Centinaia di storni morti per strada. Ma la “piaga di Roma” sono i petardi.

Non impareremo mai a rispettare la natura. Neanche una pandemia che origina dai rapporti dell’uomo con gli animali selvatici farà cessare l’arroganza di chi crede nella superiorità dell’uomo su ogni forma di vita.

Allo scoccare della mezzanotte, come è triste consuetudine di questo paese, da balconi, finestre, abbaini e tetti, visto che a causa del lockdown non si poteva sostare in strada, è cominciata la sarabanda dei botti, proibiti peraltro a Roma, come in centinaia di comuni di tutt’Italia. Ma la madre dell’imbecille è noto che è sempre gravida e, con la bottiglia in una mano e il mortaretto nell’altra, la tradizione è stata rispettata.
Complice una città insolitamente vuota e silenziosa, il fragore dei botti è stato addirittura più violento degli altri anni acuendo il problema ormai ben noto della fuga di cani fobici e facendone conoscere un altro, quello del numero sconosciuto di uccelli che trovano la morte per l’impatto contro muri, finestre e cavi dell’alta tensione. C’è almeno un video, che sta girando su Internet, ripreso con il cellulare da una persona di cui vale la pena raccontare le parole mentre gli escono in diretta dall’auto che sta lentamente viaggiando per le strade centrali dell’Urbe. «Guarda – dice l’uomo a una donna di cui si ode la voce in sottofondo -. Ragazzi, questo è lo schifo dell’uomo… I fuochi d’artificio… centinaia di uccelli morti… centinaia di uccelli morti a Via Cavour… è una cosa imbarazzante, triste, incredibile… m’ha fatto passa’ la gioia… guardata quanti sono… mi dispiace pure a passarci sopra… uccelli morti».

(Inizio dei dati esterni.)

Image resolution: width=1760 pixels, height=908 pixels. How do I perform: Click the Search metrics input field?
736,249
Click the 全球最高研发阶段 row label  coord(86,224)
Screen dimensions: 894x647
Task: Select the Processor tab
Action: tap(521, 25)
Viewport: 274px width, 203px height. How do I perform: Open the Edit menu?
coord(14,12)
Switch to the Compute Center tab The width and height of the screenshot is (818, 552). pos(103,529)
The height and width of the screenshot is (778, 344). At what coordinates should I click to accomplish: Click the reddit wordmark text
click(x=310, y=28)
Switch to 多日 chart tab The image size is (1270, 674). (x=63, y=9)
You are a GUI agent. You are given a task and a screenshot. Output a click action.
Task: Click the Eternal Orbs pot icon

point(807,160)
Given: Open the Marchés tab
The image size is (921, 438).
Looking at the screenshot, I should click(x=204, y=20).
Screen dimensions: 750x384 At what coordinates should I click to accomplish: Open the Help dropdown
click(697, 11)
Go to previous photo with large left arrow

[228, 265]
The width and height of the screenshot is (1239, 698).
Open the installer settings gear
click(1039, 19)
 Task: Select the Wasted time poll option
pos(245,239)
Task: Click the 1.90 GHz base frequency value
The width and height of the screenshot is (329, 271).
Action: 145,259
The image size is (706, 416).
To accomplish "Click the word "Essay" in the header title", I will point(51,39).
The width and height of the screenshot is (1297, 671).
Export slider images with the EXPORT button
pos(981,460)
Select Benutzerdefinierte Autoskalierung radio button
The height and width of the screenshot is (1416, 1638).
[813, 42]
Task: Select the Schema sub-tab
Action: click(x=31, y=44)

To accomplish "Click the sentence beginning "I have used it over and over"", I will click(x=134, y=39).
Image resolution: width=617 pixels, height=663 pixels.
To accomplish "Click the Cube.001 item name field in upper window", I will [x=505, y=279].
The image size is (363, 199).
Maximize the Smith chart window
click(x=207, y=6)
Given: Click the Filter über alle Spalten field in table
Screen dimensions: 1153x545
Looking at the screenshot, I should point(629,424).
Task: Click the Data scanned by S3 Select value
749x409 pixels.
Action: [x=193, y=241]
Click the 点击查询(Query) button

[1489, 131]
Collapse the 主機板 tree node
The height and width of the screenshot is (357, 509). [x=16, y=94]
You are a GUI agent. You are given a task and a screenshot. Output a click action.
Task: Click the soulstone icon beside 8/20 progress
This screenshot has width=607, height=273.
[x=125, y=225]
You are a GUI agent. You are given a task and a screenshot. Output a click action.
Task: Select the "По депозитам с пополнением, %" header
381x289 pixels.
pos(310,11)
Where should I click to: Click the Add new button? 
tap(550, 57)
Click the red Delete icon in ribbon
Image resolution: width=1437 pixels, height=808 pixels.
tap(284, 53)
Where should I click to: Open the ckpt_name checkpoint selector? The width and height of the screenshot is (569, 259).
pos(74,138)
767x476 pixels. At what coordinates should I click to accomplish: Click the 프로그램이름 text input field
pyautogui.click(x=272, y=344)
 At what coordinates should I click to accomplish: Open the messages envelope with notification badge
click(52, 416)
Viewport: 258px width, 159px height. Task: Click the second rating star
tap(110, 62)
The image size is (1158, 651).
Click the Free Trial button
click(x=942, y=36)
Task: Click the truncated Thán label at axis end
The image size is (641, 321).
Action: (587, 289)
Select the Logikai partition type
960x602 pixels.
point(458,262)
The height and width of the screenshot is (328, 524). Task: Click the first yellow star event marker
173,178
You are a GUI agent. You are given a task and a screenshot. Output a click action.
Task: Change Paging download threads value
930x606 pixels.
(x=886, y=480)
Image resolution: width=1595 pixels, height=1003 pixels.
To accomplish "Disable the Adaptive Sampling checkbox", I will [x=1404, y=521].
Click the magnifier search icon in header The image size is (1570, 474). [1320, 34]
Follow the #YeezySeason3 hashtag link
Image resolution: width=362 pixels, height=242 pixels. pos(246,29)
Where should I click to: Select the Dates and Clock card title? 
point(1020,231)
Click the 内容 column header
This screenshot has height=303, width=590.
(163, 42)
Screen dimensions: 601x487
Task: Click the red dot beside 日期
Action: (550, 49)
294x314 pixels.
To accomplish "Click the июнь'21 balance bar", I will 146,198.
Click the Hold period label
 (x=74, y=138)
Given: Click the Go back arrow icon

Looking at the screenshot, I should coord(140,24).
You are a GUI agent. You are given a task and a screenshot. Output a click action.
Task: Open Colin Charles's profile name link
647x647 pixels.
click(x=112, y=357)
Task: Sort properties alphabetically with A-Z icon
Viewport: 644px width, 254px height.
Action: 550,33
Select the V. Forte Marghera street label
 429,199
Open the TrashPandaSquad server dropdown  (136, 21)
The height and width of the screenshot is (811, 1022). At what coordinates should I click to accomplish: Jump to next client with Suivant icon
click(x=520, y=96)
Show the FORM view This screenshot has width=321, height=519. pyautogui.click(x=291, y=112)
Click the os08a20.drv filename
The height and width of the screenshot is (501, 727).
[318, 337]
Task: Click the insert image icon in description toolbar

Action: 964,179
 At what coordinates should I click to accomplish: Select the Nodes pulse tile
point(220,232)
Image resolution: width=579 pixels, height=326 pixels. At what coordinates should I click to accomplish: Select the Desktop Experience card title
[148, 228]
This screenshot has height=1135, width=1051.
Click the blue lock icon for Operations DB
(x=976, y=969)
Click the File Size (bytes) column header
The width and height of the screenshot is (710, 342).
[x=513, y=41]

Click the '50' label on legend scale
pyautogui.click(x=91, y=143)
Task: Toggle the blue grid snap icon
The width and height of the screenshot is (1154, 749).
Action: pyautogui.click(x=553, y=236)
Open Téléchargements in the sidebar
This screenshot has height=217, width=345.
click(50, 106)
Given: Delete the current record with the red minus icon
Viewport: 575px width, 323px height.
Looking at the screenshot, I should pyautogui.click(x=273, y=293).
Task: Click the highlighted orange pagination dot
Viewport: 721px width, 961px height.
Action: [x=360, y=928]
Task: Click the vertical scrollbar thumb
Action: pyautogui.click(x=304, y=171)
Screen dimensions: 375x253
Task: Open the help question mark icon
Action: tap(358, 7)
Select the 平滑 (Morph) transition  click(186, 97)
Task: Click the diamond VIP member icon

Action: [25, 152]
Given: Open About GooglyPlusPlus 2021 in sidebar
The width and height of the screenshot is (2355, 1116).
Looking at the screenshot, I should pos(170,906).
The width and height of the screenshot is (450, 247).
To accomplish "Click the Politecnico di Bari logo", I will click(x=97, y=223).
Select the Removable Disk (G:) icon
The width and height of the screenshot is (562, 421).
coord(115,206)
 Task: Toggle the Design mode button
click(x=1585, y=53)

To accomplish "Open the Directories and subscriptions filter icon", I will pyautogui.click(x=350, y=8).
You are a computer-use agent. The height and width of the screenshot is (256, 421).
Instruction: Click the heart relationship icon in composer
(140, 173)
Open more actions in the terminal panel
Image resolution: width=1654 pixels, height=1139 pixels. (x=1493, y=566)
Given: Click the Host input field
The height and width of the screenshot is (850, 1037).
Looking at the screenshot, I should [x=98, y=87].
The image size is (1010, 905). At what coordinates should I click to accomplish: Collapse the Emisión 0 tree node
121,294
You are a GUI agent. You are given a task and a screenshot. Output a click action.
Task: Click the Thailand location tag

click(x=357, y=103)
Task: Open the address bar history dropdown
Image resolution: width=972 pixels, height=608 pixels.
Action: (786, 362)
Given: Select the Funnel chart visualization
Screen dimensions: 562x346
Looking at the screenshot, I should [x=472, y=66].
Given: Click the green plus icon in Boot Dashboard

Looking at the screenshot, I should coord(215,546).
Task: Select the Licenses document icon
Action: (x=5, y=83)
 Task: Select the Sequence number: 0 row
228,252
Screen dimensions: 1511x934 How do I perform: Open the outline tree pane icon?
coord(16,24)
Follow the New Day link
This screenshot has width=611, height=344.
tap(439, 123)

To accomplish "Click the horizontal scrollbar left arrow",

Le immagini girate sono effettivamente impressionanti. Nelle strade deserte del centro, si vede un vero e proprio tappeto di uccelli, la maggior parte immobili, alcuni che tentano goffamente di riprendere il volo, alcuni che zoppicano cercando una siepe, una pianta, una loro casa sulla quale non potranno più salire. Sono per la maggior parte storni, risvegliati improvvisamente da rumori assordanti e luci accecanti che li terrorizzano, costringendoli a uscire dai loro luoghi notturni sicuri per andarsi a schiantare contro muri e finestre, lasciando sul selciato di via Nazionale, piazza Esedra, via Cavour, e altre vie del centro, migliaia di macchie scure minute, ma significative testimonianze di una violenza che origina dall’ignoranza dei principi elementari di rispetto per i più deboli.«Ogni anno non facciamo che ripeterlo: la vendita di petardi e fuochi d’artificio va vietata e le aziende riconvertite» commenta il presidente dell’Oipa Massimo Comparotto «e le ordinanze sono inutili, di fatto i controlli non esistono e contiamo centinaia di esemplari morti e feriti tra la fauna selvatica e gli animali domestici che fuggono terrorizzati e sbandati. È tempo che il legislatore rimedi a questo scempio che colpisce anche gli umani. È questione di salute, ordine pubblico e, soprattutto, di civiltà». Personalmente sottoscrivo ogni parola.